I stepped to the side where the glass wall of her office was shaded by a thin white curtain. Through it, I could see the shadowy silhouettes of two people in the room. I recognized Roger Tracker’s form immediately. He was standing at her desk and Louise was sitting on it! I could make out the shape of her legs. She was sitting on the edge of her desk with her long legs crossed. There were more hushed voices from inside, and then I saw Roger raise his hand and place it on her knee.

  That was all I needed to see.

  I whipped around and charged back down the corridor. I didn’t bother with the elevator and took the stairs instead. They had both made their moves on each other pretty quickly. It hadn’t even been a couple of hours since Roger being in my office hinting that he was going to make a move on Louise. Even though I hadn’t actually seen it, I had seen enough to know that Louise had accepted his advances.

  My mind was spinning out of control as I ran down the steps. I felt like I was ready to pick a fight with a stranger on the streets of Manhattan. I wanted to shout. I wanted to punch a wall.

  I was too late . . . Or had I even stood a chance to begin with? Louise Downing would never have picked me over a man like Roger Tracker. I shouldn’t even have thought of trying. I had made a complete fool of myself by thinking that night in her apartment had meant something.

  After all, she had made it very clear to me that it meant nothing to her. That it was just a drunken mistake. I shouldn’t have come back here.
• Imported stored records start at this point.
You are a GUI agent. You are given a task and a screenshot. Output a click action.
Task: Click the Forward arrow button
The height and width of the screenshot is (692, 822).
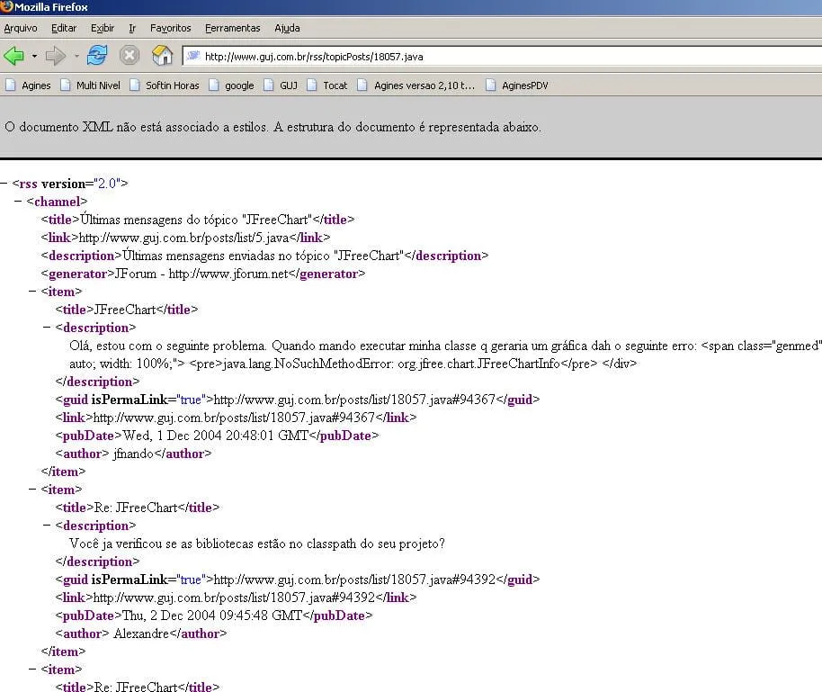point(56,56)
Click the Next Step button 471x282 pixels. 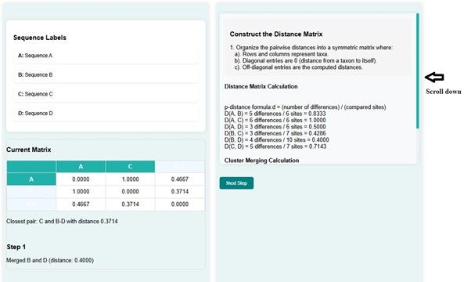coord(236,183)
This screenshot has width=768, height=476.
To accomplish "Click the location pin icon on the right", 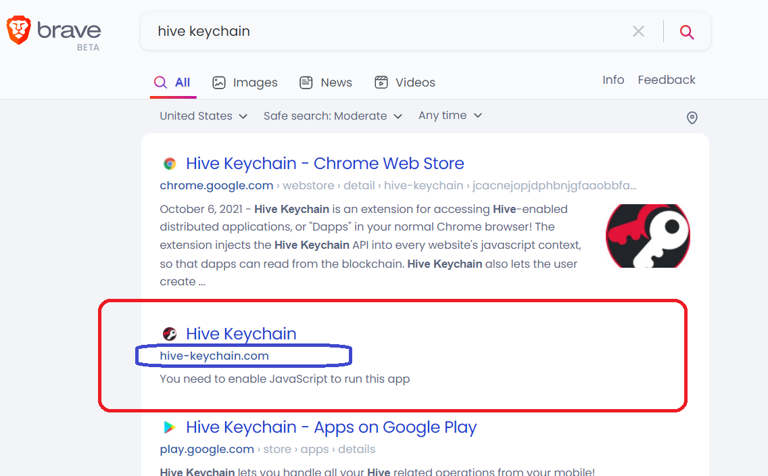I will click(x=692, y=117).
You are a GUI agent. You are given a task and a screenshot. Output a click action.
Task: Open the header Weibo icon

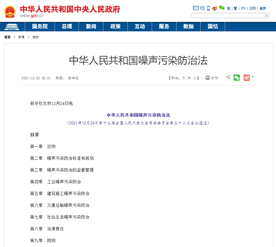215,8
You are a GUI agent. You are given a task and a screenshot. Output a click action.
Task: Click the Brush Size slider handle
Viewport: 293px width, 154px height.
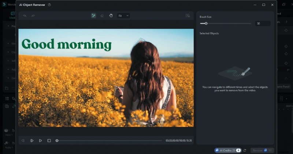(206, 23)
I was only dreaming.

  Chapter 21 - Louise

  I woke up in the middle of the night feeling suffocated – like I had just escaped a bad dream. When I sat up in bed, for a moment I thought I didn’t recognize the bedroom I had woken up in. But later, the cloud cleared. I recognized my bed, my room, my things, and I sighed a sigh of relief.

  I had woken up in a cold sweat. I was feeling too warm. Slowly, trying to make as little sound as possible, I slipped out from under the covers and stood up.
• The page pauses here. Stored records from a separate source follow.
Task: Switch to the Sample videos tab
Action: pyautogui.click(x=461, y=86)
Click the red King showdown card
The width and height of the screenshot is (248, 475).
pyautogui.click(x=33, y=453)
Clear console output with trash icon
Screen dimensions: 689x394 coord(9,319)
  Beside my bed, my satin robe was strewn on a chair where it always was and I slipped it on over my bare shoulders. My clothes from that day were lying scattered around the floor of my bedroom. I stepped over them on the way to the window. I needed to cool off, so slowly, I slid the window up to let some of the night air in. I could feel the sweat evaporating from my forehead and soon enough, I felt a chill run up my spine.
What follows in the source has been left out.